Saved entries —
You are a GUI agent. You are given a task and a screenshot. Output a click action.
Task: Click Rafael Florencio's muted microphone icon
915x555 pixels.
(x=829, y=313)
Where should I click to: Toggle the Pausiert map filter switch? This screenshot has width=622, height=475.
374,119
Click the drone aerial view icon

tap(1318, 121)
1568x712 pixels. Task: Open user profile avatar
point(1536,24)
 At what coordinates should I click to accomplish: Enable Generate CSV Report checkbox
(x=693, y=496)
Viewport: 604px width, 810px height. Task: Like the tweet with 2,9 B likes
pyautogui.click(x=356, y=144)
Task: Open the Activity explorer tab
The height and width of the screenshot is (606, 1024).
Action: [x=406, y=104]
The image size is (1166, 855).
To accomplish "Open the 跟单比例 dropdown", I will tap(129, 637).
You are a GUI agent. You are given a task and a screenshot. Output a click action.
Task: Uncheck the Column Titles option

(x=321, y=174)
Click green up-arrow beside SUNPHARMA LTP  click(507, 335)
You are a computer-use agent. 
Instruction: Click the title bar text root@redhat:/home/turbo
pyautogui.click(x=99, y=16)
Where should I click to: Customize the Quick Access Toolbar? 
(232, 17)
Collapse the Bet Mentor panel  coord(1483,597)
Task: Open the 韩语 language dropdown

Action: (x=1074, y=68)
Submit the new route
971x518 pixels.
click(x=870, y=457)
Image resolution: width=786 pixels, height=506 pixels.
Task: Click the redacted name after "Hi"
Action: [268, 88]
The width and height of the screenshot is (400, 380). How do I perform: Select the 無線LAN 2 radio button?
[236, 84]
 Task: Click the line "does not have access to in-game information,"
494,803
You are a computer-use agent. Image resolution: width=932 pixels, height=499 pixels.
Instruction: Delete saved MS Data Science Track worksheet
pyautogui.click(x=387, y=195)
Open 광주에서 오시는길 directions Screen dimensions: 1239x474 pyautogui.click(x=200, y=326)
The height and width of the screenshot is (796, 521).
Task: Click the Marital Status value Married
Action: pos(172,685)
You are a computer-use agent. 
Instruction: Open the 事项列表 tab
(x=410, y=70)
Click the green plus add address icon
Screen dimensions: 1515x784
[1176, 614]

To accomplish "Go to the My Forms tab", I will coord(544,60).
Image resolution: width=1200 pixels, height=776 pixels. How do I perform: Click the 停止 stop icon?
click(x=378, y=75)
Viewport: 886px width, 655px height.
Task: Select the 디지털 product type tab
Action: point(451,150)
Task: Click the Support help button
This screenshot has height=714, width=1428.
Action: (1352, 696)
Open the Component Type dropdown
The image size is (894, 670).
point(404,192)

Task brief —
An identical copy of the preceding records should be returned.

Task solution —
You are a GUI agent. You are given a task and a screenshot. Output a click action.
Task: Click Rafael Florencio's muted microphone icon
915x555 pixels.
(x=829, y=313)
Where should I click to: Toggle the Pausiert map filter switch? This screenshot has width=622, height=475.
374,119
Click the drone aerial view icon

tap(1318, 121)
1568x712 pixels. Task: Open user profile avatar
point(1536,24)
 At what coordinates should I click to accomplish: Enable Generate CSV Report checkbox
(x=693, y=496)
Viewport: 604px width, 810px height. Task: Like the tweet with 2,9 B likes
pyautogui.click(x=356, y=144)
Task: Open the Activity explorer tab
The height and width of the screenshot is (606, 1024).
Action: [x=406, y=104]
The image size is (1166, 855).
To accomplish "Open the 跟单比例 dropdown", I will tap(129, 637).
You are a GUI agent. You are given a task and a screenshot. Output a click action.
Task: Uncheck the Column Titles option

(x=321, y=174)
Click green up-arrow beside SUNPHARMA LTP  click(507, 335)
You are a computer-use agent. 
Instruction: Click the title bar text root@redhat:/home/turbo
pyautogui.click(x=99, y=16)
Where should I click to: Customize the Quick Access Toolbar? 
(232, 17)
Collapse the Bet Mentor panel  coord(1483,597)
Task: Open the 韩语 language dropdown

Action: (x=1074, y=68)
Submit the new route
971x518 pixels.
click(x=870, y=457)
Image resolution: width=786 pixels, height=506 pixels.
Task: Click the redacted name after "Hi"
Action: [268, 88]
The width and height of the screenshot is (400, 380). How do I perform: Select the 無線LAN 2 radio button?
[236, 84]
 Task: Click the line "does not have access to in-game information,"
494,803
You are a computer-use agent. Image resolution: width=932 pixels, height=499 pixels.
Instruction: Delete saved MS Data Science Track worksheet
pyautogui.click(x=387, y=195)
Open 광주에서 오시는길 directions Screen dimensions: 1239x474 pyautogui.click(x=200, y=326)
The height and width of the screenshot is (796, 521).
Task: Click the Marital Status value Married
Action: pos(172,685)
You are a computer-use agent. 
Instruction: Open the 事项列表 tab
(x=410, y=70)
Click the green plus add address icon
Screen dimensions: 1515x784
[1176, 614]

To accomplish "Go to the My Forms tab", I will coord(544,60).
Image resolution: width=1200 pixels, height=776 pixels. How do I perform: Click the 停止 stop icon?
click(x=378, y=75)
Viewport: 886px width, 655px height.
Task: Select the 디지털 product type tab
Action: point(451,150)
Task: Click the Support help button
This screenshot has height=714, width=1428.
Action: (1352, 696)
Open the Component Type dropdown
The image size is (894, 670).
point(404,192)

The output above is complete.